■ **WHAT THE EXERCISE ASKS**
Having found the line that contains "The height and width of the screenshot is (730, 1486).", please retype only it and every line after it up to the end of the entries, exactly as written.

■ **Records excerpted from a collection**

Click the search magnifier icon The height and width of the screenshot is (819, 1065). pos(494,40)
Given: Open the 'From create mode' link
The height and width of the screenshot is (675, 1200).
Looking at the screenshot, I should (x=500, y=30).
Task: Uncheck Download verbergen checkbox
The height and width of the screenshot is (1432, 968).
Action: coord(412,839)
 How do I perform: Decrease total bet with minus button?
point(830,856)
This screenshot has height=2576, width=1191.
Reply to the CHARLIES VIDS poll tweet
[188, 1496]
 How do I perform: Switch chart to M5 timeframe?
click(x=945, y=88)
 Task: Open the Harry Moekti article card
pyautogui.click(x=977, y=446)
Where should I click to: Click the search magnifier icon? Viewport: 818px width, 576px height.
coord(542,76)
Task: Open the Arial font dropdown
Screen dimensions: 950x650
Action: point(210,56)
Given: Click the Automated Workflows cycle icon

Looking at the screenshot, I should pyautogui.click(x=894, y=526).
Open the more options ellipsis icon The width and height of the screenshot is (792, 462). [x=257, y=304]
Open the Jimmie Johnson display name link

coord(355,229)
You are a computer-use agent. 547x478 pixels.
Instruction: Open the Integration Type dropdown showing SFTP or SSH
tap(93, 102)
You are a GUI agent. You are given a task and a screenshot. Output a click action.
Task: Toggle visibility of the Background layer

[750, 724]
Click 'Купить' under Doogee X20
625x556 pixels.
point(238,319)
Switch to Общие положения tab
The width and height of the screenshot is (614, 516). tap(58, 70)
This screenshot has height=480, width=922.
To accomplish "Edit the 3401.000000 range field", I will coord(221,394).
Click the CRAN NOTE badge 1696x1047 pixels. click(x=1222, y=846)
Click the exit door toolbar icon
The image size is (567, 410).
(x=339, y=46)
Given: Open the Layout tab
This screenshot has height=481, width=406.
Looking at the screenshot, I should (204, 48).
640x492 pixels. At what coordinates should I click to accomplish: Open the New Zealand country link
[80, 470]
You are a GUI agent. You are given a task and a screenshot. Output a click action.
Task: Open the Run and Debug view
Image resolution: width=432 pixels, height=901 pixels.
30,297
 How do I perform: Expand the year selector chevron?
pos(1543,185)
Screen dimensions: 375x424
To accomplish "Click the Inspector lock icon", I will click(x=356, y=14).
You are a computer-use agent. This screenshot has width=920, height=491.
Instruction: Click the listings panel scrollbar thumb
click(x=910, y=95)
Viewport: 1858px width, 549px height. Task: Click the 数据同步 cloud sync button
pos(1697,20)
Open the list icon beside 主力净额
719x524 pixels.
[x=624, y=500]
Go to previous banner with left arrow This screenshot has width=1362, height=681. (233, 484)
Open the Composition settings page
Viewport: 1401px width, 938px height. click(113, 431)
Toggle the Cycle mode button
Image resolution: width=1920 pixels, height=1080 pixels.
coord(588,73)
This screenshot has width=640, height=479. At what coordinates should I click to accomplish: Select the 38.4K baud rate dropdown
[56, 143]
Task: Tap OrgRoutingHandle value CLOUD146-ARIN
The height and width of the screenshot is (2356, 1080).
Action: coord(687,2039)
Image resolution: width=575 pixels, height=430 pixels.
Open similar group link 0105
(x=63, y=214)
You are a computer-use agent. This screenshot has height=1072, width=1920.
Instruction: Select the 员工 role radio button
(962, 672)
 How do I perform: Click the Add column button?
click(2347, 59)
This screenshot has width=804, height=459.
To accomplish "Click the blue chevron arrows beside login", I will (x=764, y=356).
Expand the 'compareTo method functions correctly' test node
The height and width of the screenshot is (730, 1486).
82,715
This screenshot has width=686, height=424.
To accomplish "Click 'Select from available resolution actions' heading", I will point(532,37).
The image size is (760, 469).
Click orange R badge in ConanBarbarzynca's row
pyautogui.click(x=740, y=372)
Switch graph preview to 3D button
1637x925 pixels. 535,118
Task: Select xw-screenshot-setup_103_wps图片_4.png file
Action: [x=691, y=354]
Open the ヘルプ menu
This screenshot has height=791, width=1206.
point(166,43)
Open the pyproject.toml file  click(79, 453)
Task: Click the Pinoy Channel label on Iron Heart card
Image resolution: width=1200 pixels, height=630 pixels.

■ **TASK ANSWER**
The height and width of the screenshot is (730, 1486).
82,715
This screenshot has width=686, height=424.
To accomplish "Click 'Select from available resolution actions' heading", I will point(532,37).
The image size is (760, 469).
Click orange R badge in ConanBarbarzynca's row
pyautogui.click(x=740, y=372)
Switch graph preview to 3D button
1637x925 pixels. 535,118
Task: Select xw-screenshot-setup_103_wps图片_4.png file
Action: [x=691, y=354]
Open the ヘルプ menu
This screenshot has height=791, width=1206.
point(166,43)
Open the pyproject.toml file  click(79, 453)
Task: Click the Pinoy Channel label on Iron Heart card
Image resolution: width=1200 pixels, height=630 pixels.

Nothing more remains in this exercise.